> WORK REQUEST
Determine how many lines in the entries contain the word "into", and give that number with no other text.

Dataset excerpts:
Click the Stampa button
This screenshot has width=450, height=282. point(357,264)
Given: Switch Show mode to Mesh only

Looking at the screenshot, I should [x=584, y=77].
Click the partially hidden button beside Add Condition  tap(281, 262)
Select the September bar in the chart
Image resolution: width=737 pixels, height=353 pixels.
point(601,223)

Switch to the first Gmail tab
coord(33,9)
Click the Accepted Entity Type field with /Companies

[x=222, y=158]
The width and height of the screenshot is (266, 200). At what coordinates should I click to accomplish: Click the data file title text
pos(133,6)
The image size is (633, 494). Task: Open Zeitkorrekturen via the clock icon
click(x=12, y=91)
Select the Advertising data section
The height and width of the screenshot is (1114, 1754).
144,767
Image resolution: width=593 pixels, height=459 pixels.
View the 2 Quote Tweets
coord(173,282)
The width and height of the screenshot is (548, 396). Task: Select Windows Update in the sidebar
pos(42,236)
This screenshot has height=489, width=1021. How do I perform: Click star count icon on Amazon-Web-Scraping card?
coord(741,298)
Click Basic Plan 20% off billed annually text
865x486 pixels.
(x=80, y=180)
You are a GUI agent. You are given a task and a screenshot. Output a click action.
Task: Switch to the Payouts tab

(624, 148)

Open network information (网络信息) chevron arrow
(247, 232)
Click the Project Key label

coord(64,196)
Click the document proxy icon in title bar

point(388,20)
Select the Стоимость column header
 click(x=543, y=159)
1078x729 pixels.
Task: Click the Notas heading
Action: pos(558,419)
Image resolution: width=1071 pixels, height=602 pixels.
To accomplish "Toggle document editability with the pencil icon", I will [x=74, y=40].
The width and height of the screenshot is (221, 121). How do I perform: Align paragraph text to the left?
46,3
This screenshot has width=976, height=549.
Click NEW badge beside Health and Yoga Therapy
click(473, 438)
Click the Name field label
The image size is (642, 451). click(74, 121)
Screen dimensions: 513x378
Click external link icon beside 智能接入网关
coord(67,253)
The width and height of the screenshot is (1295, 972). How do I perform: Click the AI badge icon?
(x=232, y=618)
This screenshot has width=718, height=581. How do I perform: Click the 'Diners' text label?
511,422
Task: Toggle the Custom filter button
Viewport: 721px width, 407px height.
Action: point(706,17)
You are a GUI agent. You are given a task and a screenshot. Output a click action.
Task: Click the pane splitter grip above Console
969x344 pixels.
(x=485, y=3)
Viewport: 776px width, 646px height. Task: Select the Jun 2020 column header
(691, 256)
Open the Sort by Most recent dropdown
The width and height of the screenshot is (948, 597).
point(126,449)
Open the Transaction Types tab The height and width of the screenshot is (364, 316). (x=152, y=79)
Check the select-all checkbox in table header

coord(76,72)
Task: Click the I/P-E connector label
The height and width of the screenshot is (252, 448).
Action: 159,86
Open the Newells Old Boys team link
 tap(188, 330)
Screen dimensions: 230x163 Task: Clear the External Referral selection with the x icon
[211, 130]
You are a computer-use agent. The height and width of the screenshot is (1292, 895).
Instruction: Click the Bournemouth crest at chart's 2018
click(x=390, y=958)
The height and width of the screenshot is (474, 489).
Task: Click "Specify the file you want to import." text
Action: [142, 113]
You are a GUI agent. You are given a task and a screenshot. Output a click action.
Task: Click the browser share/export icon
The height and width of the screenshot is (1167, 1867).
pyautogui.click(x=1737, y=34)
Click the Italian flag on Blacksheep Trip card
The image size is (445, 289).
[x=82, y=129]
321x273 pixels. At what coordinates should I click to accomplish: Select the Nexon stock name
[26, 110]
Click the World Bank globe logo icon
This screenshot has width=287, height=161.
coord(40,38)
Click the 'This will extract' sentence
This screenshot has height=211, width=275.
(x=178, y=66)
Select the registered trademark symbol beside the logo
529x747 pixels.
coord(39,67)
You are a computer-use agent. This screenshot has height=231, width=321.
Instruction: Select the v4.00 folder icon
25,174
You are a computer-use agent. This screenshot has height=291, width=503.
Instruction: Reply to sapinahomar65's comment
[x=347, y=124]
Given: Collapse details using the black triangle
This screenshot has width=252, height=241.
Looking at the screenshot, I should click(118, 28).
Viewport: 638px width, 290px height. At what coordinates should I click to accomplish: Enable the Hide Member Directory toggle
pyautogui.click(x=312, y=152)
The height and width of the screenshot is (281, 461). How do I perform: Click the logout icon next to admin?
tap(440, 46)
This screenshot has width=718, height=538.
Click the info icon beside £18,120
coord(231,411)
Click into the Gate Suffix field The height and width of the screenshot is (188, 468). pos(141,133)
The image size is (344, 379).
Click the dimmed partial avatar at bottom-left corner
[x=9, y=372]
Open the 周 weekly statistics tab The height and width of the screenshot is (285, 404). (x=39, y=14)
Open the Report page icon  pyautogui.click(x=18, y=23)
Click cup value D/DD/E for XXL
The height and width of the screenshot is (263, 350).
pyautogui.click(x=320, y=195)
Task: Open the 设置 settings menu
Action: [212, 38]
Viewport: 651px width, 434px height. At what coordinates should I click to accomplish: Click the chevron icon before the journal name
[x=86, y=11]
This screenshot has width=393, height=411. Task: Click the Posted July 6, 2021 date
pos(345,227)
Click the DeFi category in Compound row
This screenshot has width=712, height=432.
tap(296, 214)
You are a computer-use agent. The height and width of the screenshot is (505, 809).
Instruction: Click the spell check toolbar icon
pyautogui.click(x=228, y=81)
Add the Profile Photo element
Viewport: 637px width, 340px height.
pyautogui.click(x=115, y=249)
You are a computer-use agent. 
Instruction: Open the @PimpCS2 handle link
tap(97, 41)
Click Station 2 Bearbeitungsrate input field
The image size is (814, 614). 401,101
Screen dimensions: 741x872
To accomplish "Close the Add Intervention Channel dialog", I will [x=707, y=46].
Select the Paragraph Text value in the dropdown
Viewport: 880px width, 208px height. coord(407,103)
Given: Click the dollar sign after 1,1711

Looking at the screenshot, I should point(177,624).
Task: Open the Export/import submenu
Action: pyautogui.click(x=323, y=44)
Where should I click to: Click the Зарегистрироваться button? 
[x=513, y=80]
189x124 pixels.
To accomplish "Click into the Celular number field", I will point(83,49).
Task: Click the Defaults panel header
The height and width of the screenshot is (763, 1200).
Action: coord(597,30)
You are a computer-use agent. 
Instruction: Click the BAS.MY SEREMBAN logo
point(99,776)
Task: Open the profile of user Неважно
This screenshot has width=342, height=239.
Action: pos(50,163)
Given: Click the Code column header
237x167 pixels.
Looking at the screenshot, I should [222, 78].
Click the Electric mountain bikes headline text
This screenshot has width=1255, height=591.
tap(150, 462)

> COMPLETED EXERCISE
2